WORK REQUIRED: Please output every entry below exactly as written, leaving out any pictures.

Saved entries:
^^^^^^^^^^^^^^^^

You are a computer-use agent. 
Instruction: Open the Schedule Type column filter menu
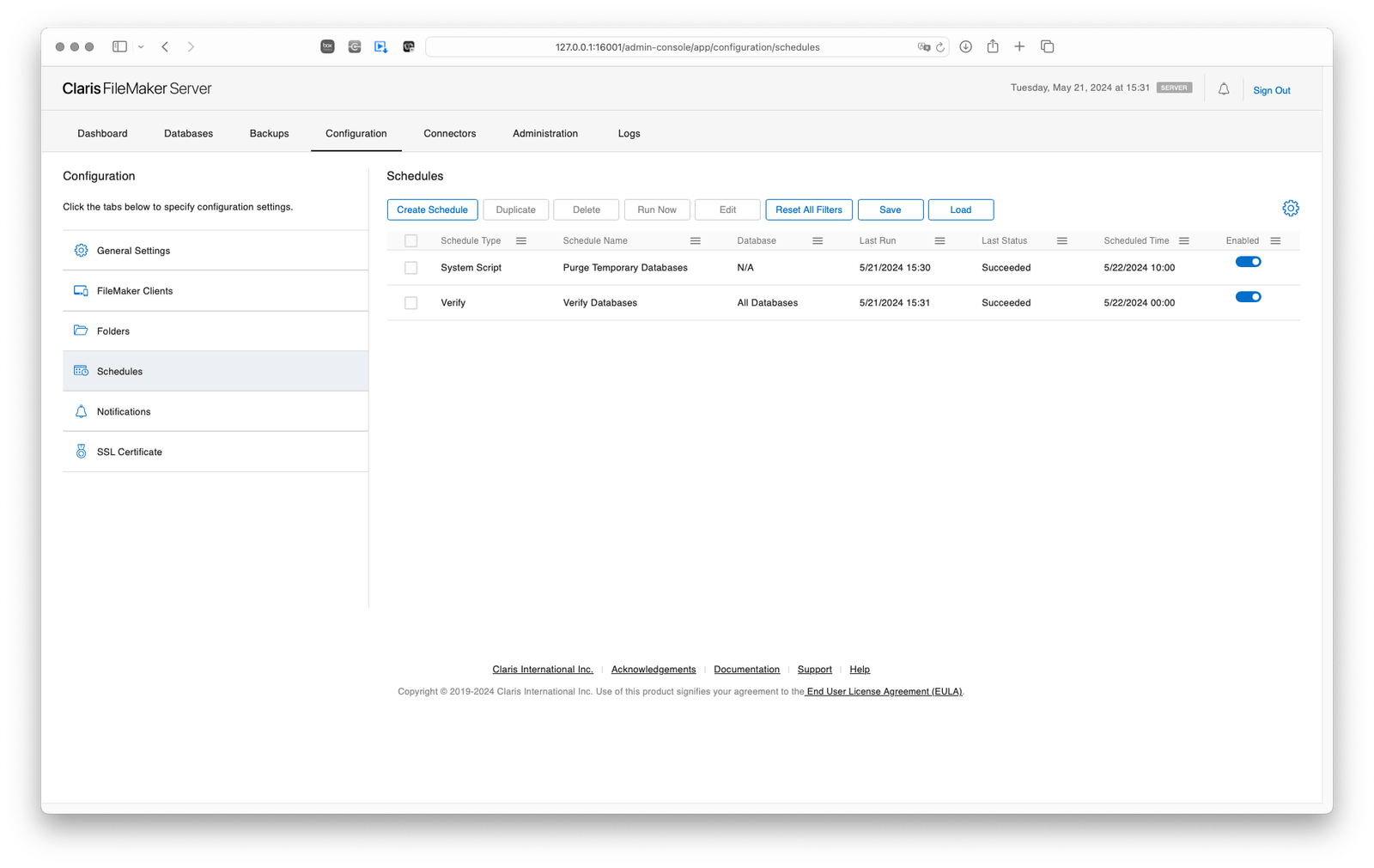[521, 240]
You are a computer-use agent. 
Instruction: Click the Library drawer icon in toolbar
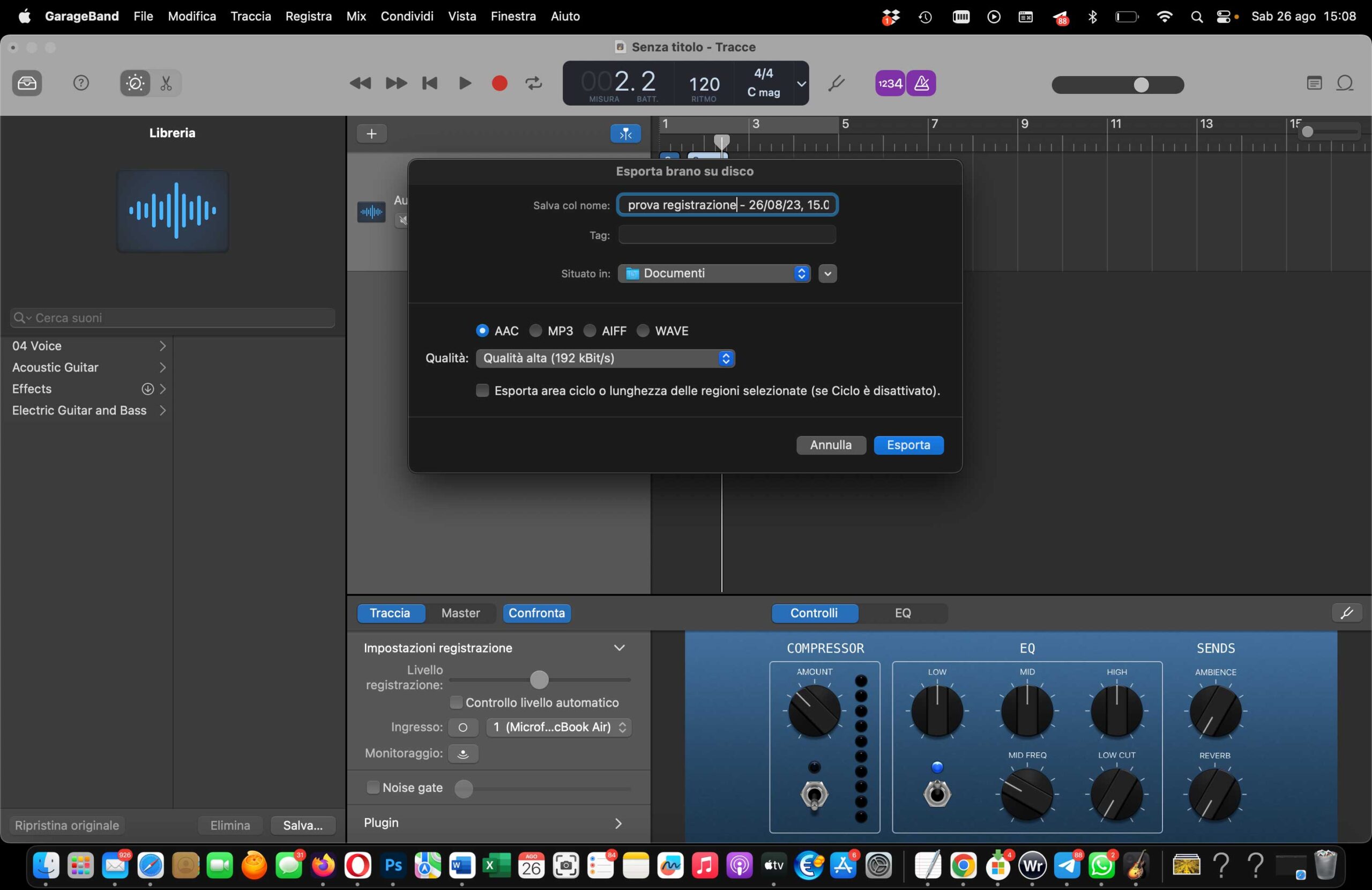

^^^^^^^^^^^^^^^^

ANSWER TO THIS PROBLEM:
You are a computer-use agent. 
Instruction: Open the Schedule Type column filter menu
[521, 240]
You are a computer-use agent. 
Instruction: Click the Library drawer icon in toolbar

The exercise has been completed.